TASK BRIEF: Rewrite everything from the line containing "718x490 pixels." down to the line containing "pos(212,70)", replacing "info icon" with "help icon" and keeping all else the same. Leave the pictures out.

BEGIN PROVIDED DATA

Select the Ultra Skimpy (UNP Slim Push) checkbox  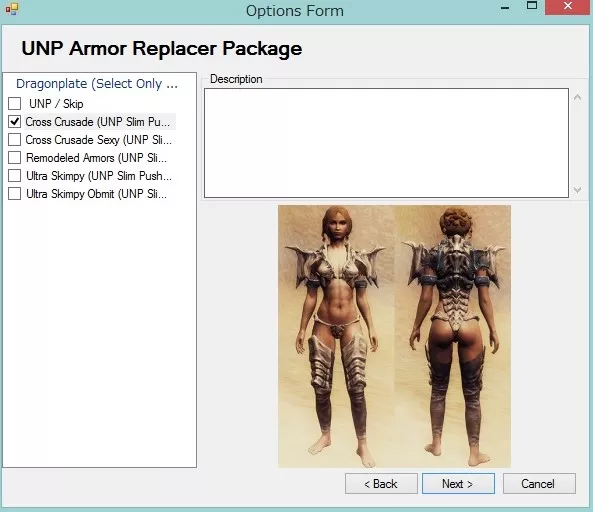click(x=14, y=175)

END PROVIDED DATA
BEGIN PROVIDED DATA

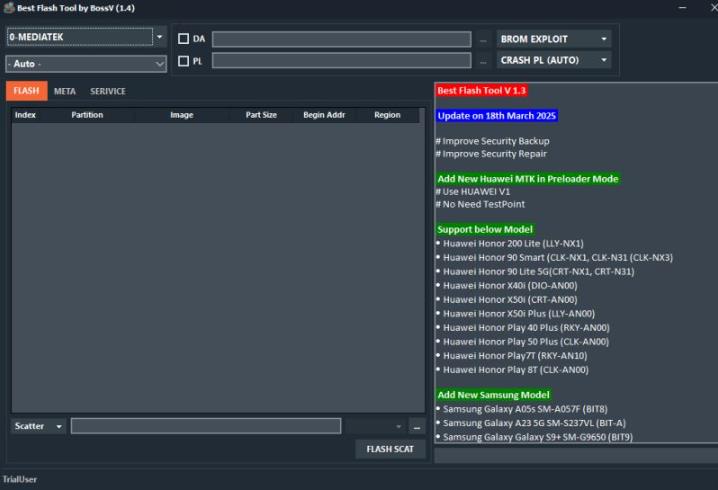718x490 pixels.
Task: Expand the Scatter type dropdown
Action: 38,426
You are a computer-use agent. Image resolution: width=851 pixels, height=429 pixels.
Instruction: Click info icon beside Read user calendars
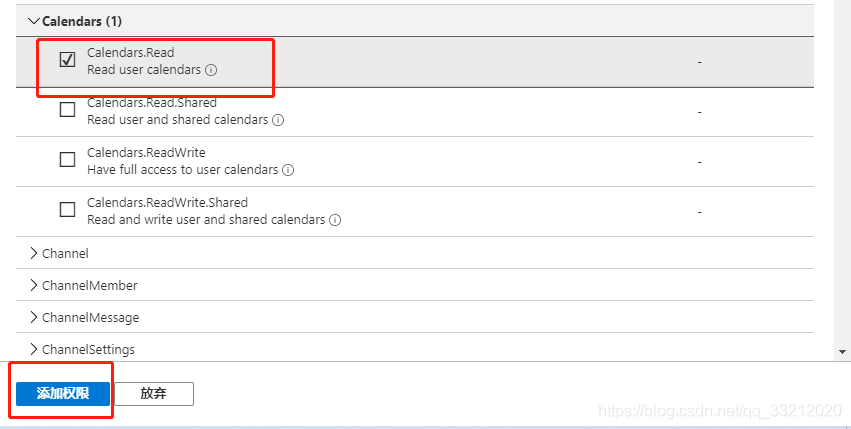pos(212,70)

END PROVIDED DATA

RESULT OF THIS TASK:
718x490 pixels.
Task: Expand the Scatter type dropdown
Action: 38,426
You are a computer-use agent. Image resolution: width=851 pixels, height=429 pixels.
Instruction: Click help icon beside Read user calendars
pos(212,70)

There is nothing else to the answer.